[Stored data]
+ + +

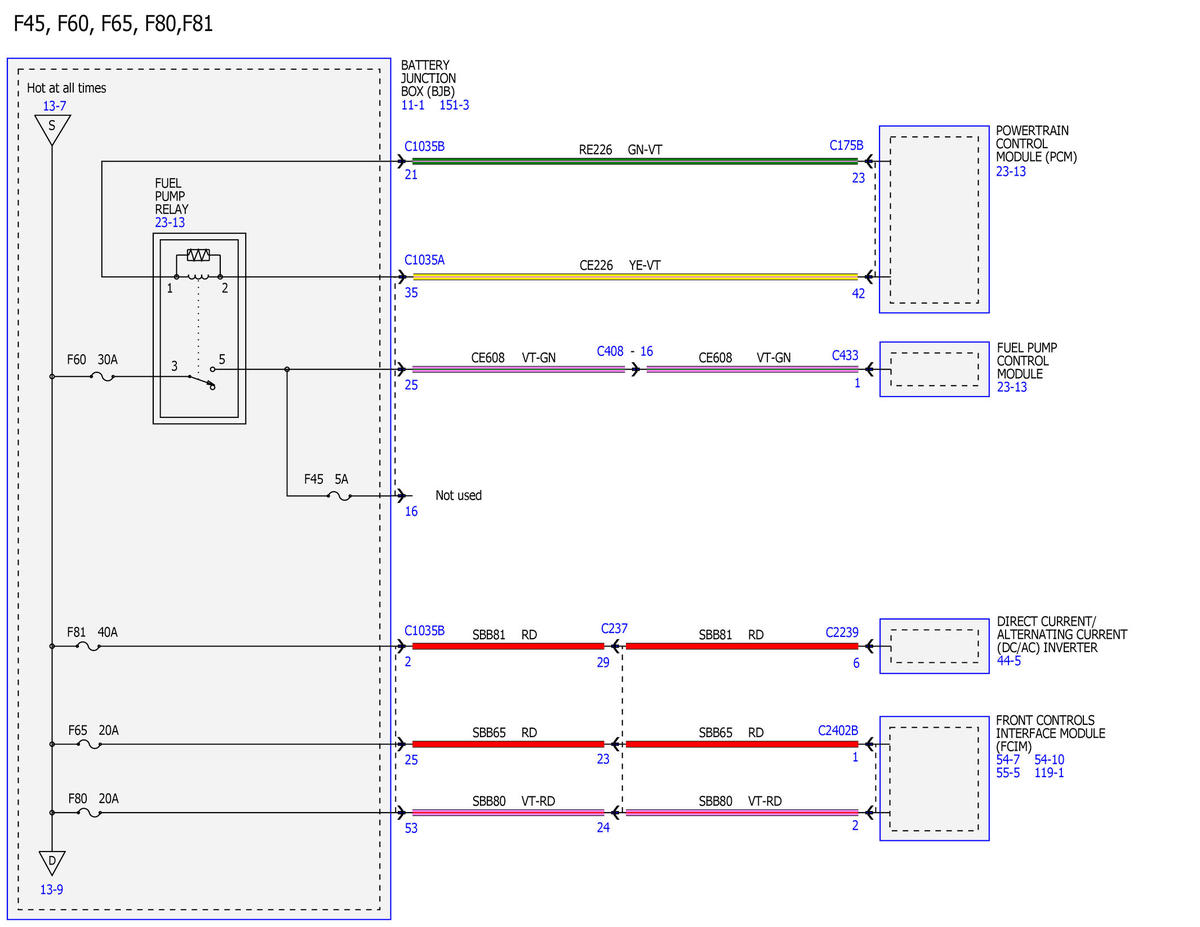This screenshot has width=1200, height=927.
Task: Select the green RE226 GN-VT wire
Action: pyautogui.click(x=635, y=161)
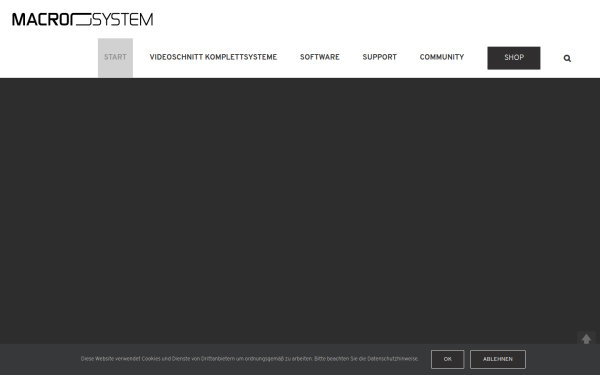Click the MacroSystem logo
Image resolution: width=600 pixels, height=375 pixels.
[x=83, y=19]
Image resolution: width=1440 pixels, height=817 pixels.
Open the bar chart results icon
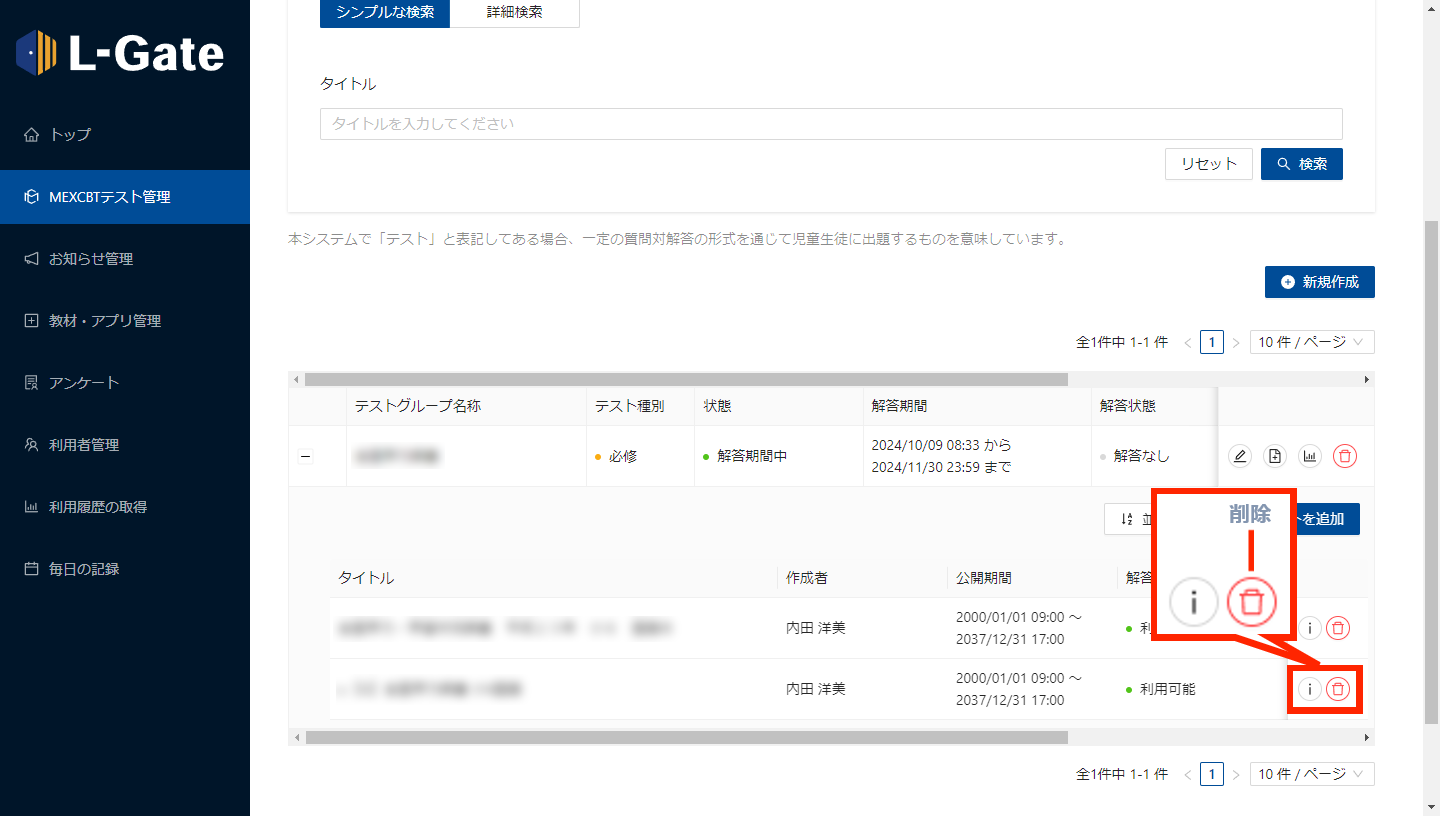coord(1309,457)
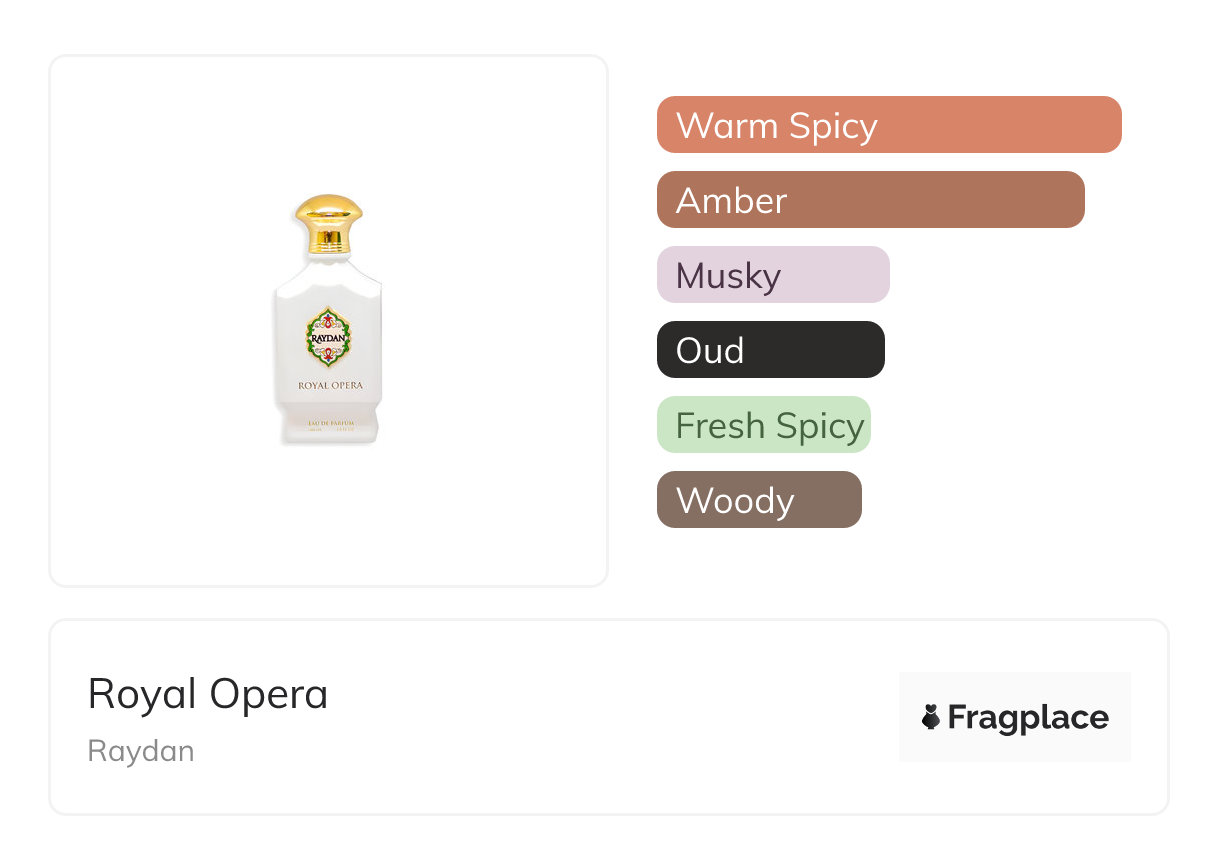The image size is (1218, 864).
Task: Select the Amber accord bar
Action: pos(870,200)
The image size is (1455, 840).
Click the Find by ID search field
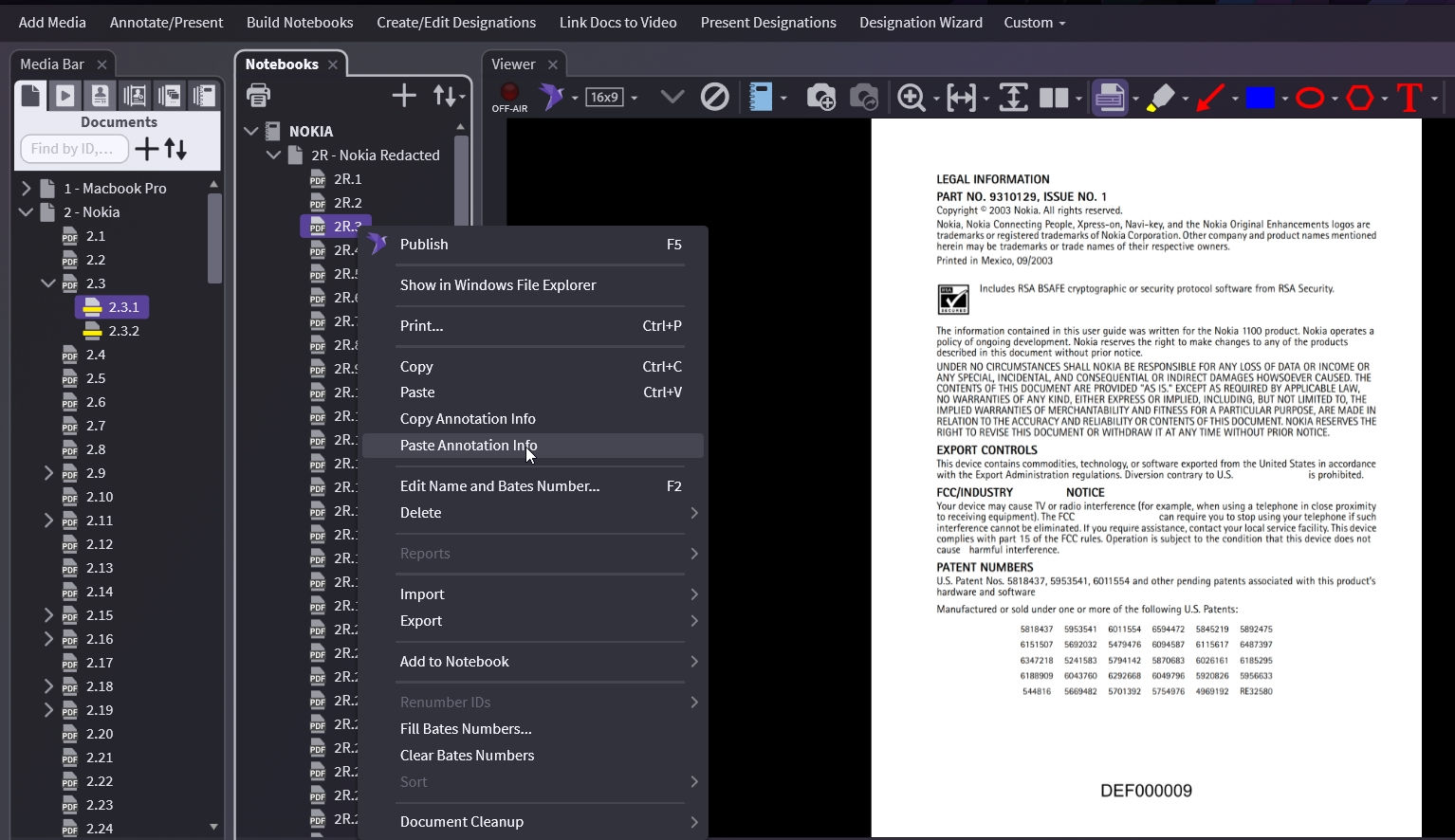pyautogui.click(x=73, y=149)
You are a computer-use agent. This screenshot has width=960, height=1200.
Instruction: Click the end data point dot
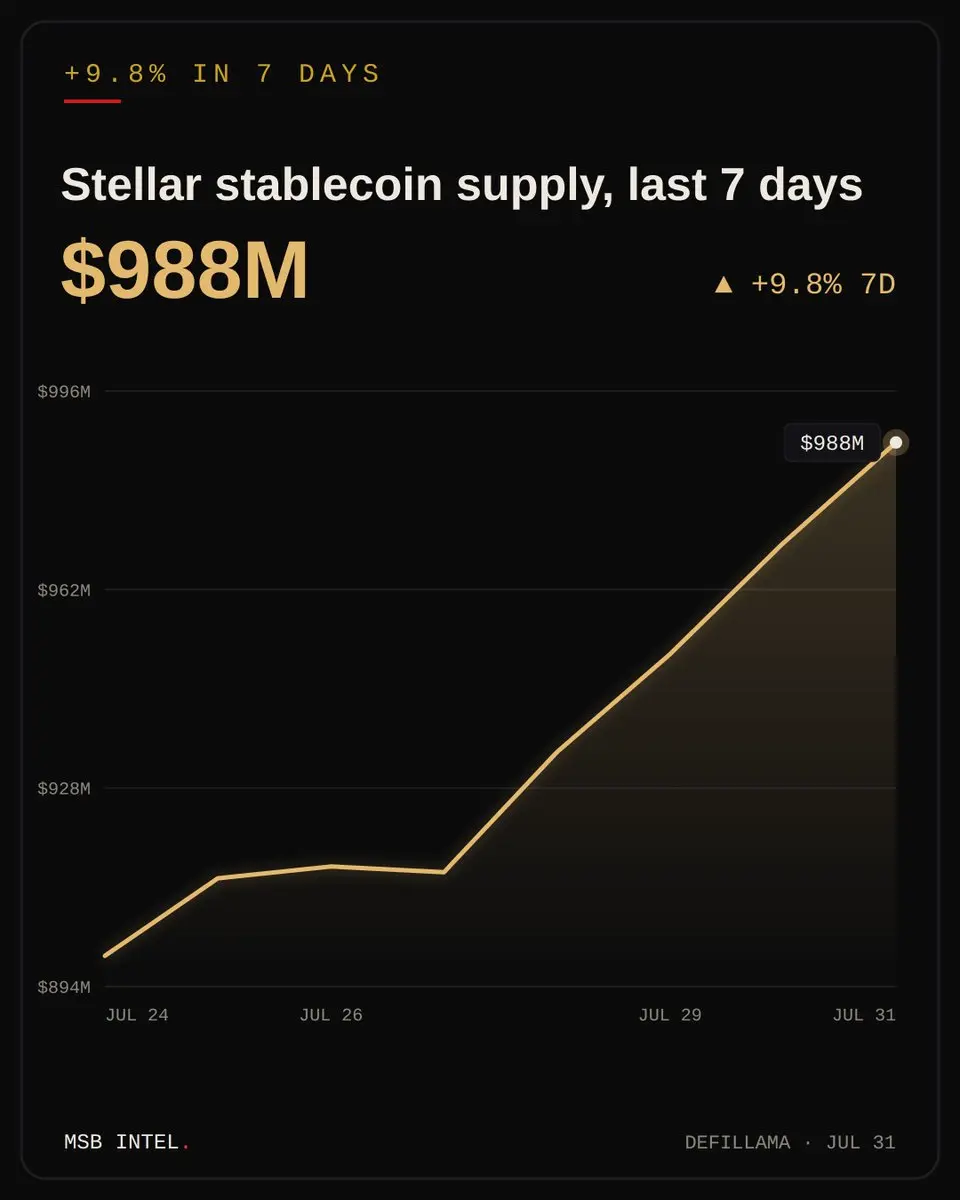tap(896, 442)
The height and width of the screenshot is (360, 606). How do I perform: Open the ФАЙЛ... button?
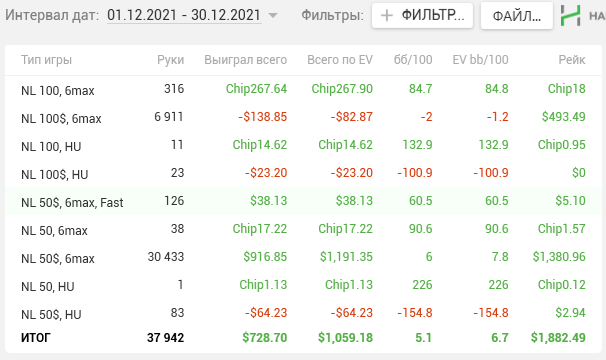(517, 16)

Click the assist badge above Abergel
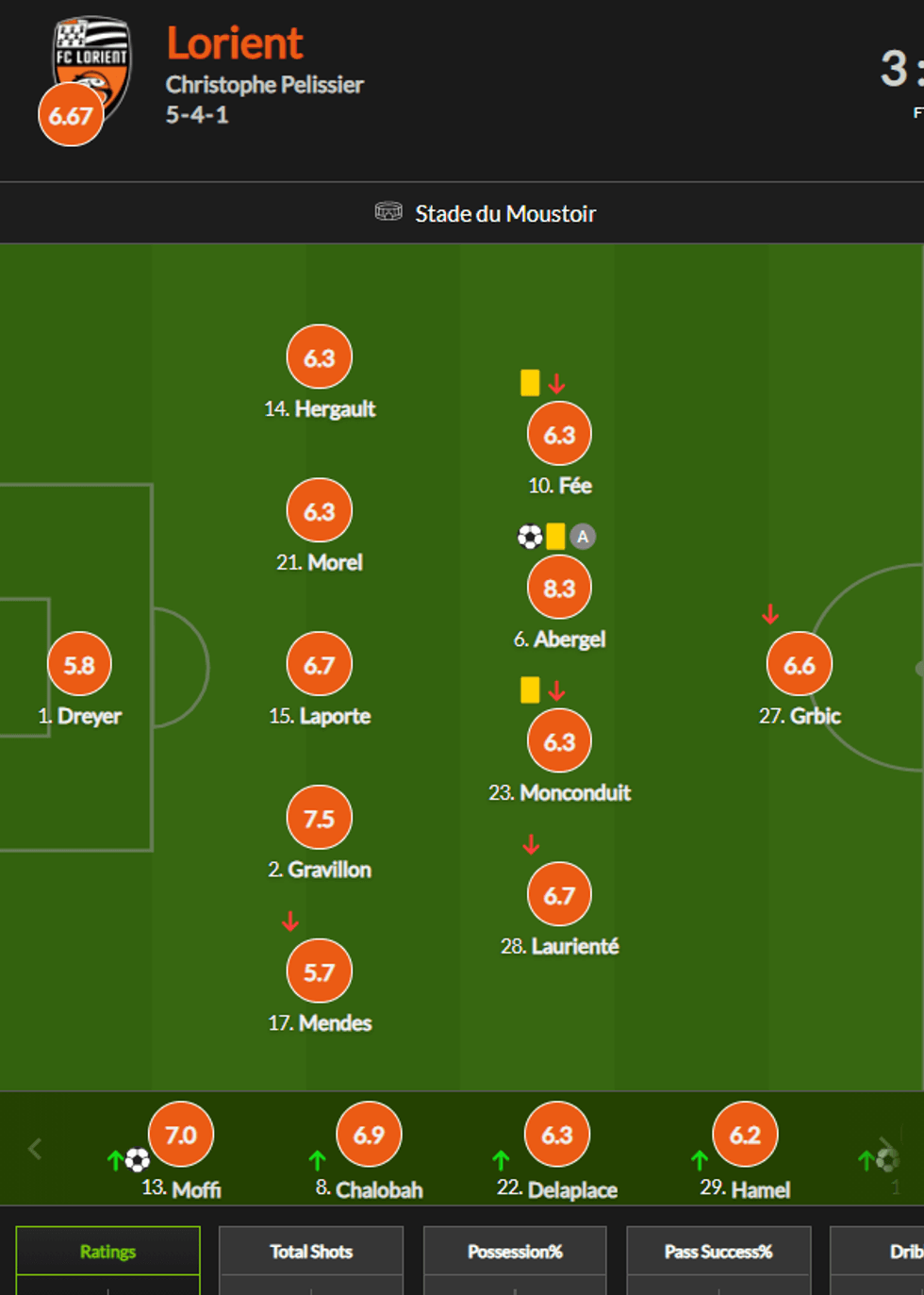click(x=583, y=537)
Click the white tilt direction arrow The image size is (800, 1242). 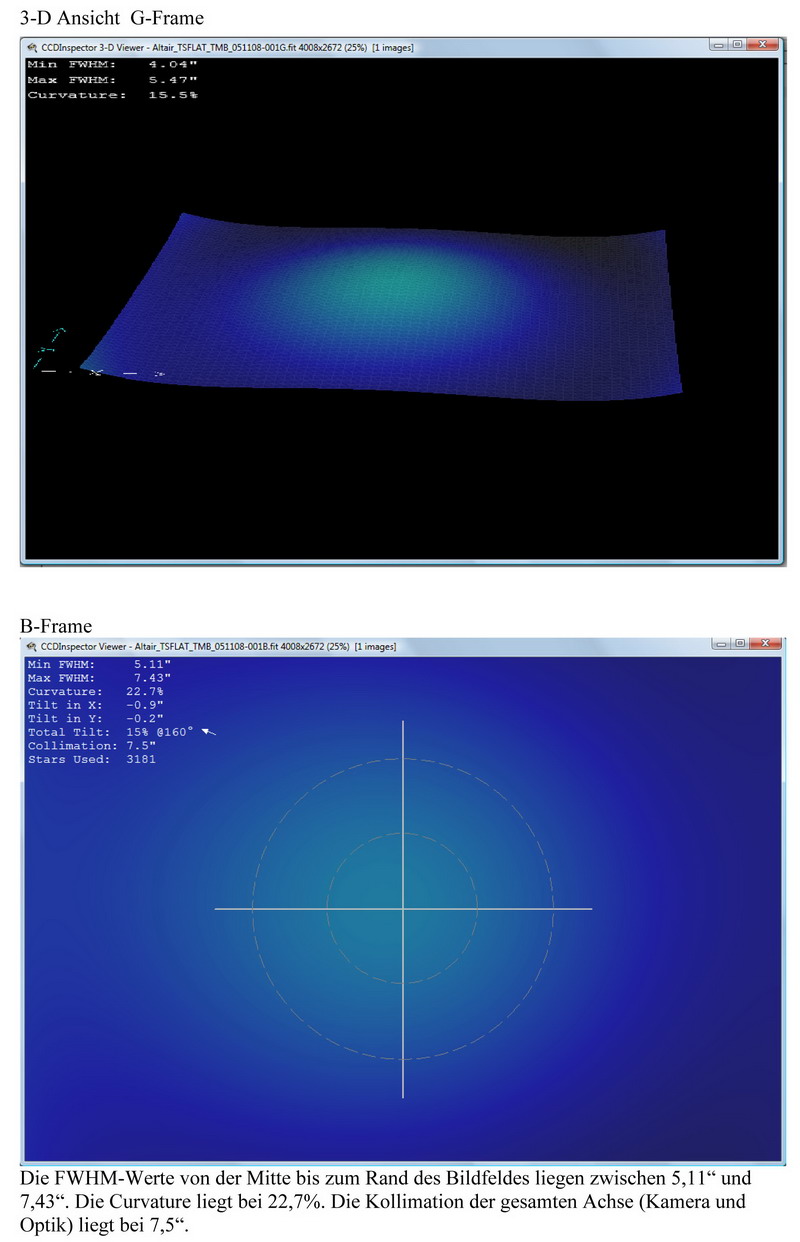click(x=209, y=732)
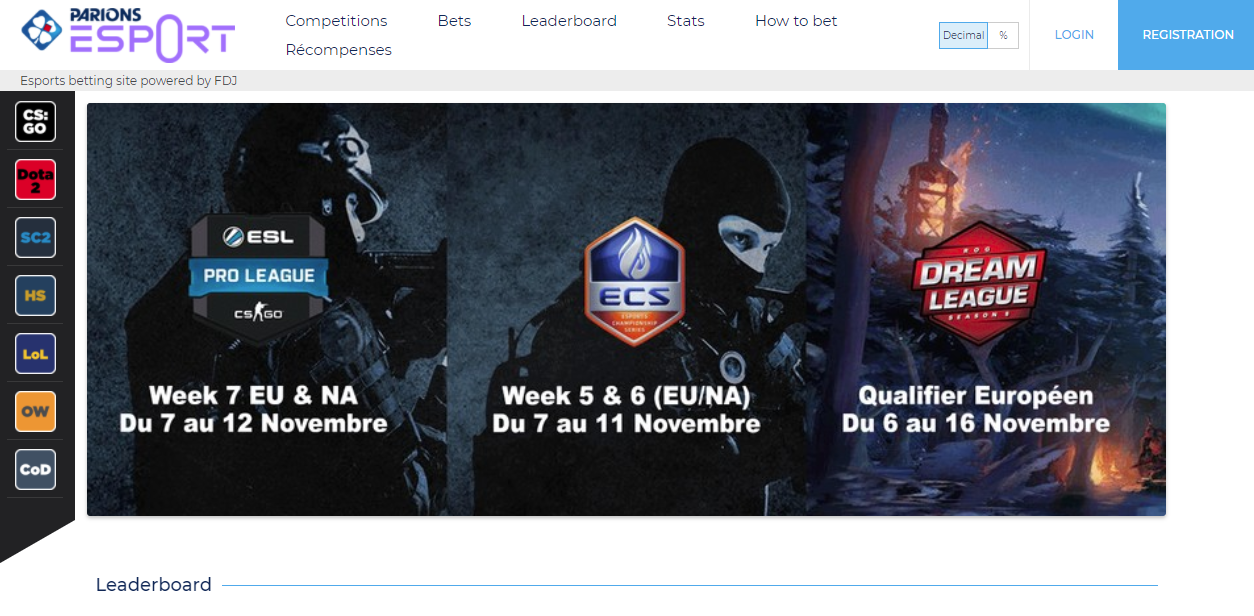The height and width of the screenshot is (616, 1254).
Task: Go to the Bets menu item
Action: [x=454, y=21]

+ + +

**Problem statement**
Leaving each picture behind, please give again exactly the lines above from the one with "Open the bar chart results icon" through the one with "You are a computer-use", both included, and no others.

**Response to the exercise**
Open the bar chart results icon
coord(1309,457)
The image size is (1218, 864).
Task: Select the Amber accord bar
Action: pos(870,200)
The image size is (1455, 840).
Click the Find by ID search field
pyautogui.click(x=73, y=149)
You are a computer-use agent. This screenshot has width=960, height=1200.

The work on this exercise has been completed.